Let me set the scene: the sun dips below the horizon, the pond across the way glints under a sliver of moonlight, and — BAM! — the air explodes with croaks and chirps so loud you’d think the amphibian world was plotting world domination. Honestly, these frogs must believe they’re the headliners at some exclusive pondside EDM festival.
Frogs have been serenading me (needlessly, I might add) for a while now. Back in Kolkata, after a good rain, I’d hear them lulling me to sleep during summer vacations spent with family. I can still picture those big nights on the courtyard near the pond: my brother was persuaded to put on a full performance of Bengali folk songs (which, yes, I had helpfully transcribed into Hindi and English for him — the irony isn’t lost on me). My grandmother would occasionally sing along, or I would, while the rest of the family — my mom, dad, maternal uncle, aunt, and cousin sister — drifted in and out of the scene, happy as listeners. My even younger cousin brother, barely a toddler, took it upon himself to guard my brother from any unwanted intrusions.

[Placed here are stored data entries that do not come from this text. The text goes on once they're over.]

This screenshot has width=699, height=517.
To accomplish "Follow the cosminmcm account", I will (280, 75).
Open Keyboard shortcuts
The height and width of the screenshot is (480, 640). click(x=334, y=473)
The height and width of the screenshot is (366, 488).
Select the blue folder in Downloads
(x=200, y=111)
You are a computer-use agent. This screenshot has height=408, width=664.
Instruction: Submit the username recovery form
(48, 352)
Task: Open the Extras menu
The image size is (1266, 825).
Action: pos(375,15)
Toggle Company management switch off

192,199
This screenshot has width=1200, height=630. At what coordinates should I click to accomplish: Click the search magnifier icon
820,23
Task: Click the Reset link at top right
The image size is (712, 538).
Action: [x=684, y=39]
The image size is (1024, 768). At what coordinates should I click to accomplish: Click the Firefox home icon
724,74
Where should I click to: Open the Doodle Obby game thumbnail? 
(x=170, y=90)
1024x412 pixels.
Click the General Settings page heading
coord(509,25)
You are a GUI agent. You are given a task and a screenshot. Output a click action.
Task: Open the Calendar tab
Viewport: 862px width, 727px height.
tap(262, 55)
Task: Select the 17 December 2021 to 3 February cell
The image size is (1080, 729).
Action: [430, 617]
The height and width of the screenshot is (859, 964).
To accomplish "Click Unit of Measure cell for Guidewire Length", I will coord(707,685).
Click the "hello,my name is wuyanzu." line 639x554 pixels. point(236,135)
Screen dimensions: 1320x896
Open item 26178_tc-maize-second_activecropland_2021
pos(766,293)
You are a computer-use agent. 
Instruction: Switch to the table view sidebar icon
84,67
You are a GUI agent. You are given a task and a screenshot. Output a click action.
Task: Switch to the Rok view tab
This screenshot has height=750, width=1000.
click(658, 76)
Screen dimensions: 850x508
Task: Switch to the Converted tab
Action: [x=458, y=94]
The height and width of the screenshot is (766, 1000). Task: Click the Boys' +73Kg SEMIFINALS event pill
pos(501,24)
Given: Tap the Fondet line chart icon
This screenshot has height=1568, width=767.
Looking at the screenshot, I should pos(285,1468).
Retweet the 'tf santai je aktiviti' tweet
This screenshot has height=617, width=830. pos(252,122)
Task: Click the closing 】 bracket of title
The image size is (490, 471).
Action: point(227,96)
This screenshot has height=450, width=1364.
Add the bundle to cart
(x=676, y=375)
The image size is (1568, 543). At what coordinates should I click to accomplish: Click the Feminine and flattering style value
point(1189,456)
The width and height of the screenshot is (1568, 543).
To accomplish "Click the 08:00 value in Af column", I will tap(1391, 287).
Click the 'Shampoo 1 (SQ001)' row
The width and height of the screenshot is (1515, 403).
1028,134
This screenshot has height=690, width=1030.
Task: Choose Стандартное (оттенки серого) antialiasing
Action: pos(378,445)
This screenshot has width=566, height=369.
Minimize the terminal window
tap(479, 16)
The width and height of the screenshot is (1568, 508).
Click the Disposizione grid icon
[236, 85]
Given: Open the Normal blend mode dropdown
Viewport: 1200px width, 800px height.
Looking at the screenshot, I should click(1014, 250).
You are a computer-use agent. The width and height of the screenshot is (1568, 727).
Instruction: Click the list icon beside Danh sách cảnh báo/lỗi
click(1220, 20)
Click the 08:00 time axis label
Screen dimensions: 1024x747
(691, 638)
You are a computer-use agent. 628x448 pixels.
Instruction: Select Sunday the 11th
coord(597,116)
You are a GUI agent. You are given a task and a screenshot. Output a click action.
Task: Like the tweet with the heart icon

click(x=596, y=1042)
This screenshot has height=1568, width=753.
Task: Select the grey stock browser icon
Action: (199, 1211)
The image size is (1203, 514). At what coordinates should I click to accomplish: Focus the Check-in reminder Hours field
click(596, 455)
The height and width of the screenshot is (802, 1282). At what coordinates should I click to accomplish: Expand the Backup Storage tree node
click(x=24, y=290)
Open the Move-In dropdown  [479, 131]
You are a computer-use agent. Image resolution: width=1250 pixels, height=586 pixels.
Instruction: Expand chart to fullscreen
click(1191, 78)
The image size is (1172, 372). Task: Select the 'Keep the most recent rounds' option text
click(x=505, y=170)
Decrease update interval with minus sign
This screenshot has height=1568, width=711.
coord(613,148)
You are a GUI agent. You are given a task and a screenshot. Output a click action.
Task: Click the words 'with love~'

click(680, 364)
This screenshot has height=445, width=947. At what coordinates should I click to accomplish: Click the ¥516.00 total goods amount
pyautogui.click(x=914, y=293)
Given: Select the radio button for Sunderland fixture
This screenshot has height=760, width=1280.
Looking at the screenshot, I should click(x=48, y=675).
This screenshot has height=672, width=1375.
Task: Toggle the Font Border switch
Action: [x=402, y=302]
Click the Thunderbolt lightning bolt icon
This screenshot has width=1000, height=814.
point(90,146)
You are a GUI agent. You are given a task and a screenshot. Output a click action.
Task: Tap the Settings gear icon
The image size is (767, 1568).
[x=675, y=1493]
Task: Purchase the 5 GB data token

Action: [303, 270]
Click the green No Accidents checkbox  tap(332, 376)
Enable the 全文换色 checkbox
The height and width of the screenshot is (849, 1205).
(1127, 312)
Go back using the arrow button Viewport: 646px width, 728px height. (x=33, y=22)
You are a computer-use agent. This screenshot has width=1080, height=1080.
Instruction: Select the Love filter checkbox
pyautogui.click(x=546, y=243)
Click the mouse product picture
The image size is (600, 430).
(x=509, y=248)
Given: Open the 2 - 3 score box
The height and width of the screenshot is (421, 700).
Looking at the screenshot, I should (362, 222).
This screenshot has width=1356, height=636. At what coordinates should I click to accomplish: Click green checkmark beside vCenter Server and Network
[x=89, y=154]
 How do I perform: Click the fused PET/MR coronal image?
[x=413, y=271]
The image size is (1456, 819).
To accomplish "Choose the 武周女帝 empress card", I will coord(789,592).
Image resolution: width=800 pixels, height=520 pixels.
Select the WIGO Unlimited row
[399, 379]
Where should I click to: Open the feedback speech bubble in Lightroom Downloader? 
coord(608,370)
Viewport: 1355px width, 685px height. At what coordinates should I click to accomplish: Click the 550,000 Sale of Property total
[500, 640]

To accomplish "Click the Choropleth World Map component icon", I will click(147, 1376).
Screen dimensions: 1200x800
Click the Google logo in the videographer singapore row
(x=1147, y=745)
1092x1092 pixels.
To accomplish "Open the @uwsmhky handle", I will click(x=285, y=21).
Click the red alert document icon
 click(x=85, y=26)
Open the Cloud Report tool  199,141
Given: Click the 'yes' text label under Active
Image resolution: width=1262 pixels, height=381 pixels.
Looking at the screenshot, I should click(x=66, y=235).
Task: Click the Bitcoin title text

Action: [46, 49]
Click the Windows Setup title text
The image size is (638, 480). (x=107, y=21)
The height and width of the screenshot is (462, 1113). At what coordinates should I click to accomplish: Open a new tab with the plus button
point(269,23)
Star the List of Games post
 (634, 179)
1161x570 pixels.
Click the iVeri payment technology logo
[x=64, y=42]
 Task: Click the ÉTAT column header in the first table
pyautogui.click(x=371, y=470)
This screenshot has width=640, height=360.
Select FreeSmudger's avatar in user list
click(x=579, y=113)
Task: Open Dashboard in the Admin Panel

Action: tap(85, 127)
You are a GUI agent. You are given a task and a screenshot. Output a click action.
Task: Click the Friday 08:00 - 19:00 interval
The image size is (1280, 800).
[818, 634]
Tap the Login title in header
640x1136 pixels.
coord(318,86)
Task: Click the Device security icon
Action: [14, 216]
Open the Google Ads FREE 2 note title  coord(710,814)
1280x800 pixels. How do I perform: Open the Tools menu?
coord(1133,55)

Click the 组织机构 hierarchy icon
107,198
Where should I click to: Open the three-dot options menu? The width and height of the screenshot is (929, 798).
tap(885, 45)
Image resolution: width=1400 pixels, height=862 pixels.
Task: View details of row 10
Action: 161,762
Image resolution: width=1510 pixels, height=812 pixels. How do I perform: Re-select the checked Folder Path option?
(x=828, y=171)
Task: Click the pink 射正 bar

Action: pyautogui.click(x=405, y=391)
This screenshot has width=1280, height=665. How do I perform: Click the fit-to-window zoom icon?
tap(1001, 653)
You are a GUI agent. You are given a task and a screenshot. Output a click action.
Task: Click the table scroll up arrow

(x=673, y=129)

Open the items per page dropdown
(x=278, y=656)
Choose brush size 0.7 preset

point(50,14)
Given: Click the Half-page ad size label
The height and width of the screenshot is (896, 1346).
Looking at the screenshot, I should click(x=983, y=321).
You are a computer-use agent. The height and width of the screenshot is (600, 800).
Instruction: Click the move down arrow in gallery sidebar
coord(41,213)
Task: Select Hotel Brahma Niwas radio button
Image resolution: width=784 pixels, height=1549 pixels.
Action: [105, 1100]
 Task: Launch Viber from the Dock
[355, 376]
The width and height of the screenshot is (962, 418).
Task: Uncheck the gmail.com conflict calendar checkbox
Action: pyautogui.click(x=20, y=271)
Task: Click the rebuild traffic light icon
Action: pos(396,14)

Mid-performance, a couple of frogs dared to join the show with their unsolicited backup vocals. But without missing a beat, my quick-thinking cousin leapt into action, deftly trapping the noisy intruders under small baskets lying nearby — a moment of fable-worthy cunning, worthy of Aesop’s cleverest animals. Those small moments still bring a smile, or even an outright laugh, across oceans and decades.
When your brother is the star performer, grandma’s on backup vocals, and toddler cousin handles frog control
Fast forward to Milwaukee: my first spring here, as the world thawed from winter, I heard such a racket outside that I genuinely mistook it for low-grade construction noise — understandable since our new suburb was invaded every morning by bulldozers and drills. Little did I know it was frogs, fresh out of hibernation, throwing a full-blown welcome-back concert right outside my window.
I once complained to my boys about the racket — how the chorus outside my window was out-croaking the geese from their previous night shift. Their sympathy was all with the frogs — their point being that the frogs were just, well, singing for love. As if that made the symphony any more bearable at 1 a.m. When they started calling them our “tiny tenors of the night,” I wondered if I — along with my neighbors, all sharing the fortunes of a runoff pond in our backyards — should start billing our houses as open-air amphitheaters.
We could throw the ultimate weekend bash: honking geese blowing their morning trumpets, croaking frogs crooning like soggy rock stars, howling coyotes joining in with neighborhood dogs barking along like rowdy backup singers, and screeching owls belting out their eerie late-night solos…
Because of that runoff pond behind our home, we’ve somehow collected a growing population of frogs. Some evenings, walking across the lawn feels like a scene from the parting of the Red Sea — the grass practically splitting as frogs leap left and right to get out of my way. These little guys certainly don’t wait for a welcome mat.
Every step I take, the frogs scatter like I’m parting the Red Sea — except greener and much, much jumpier
So here we are: frogs croaking like they own the neighborhood, toads adding basslines from the shadows, and a mom realizing Aesop missed a fable about the wisdom of noise-canceling headphones.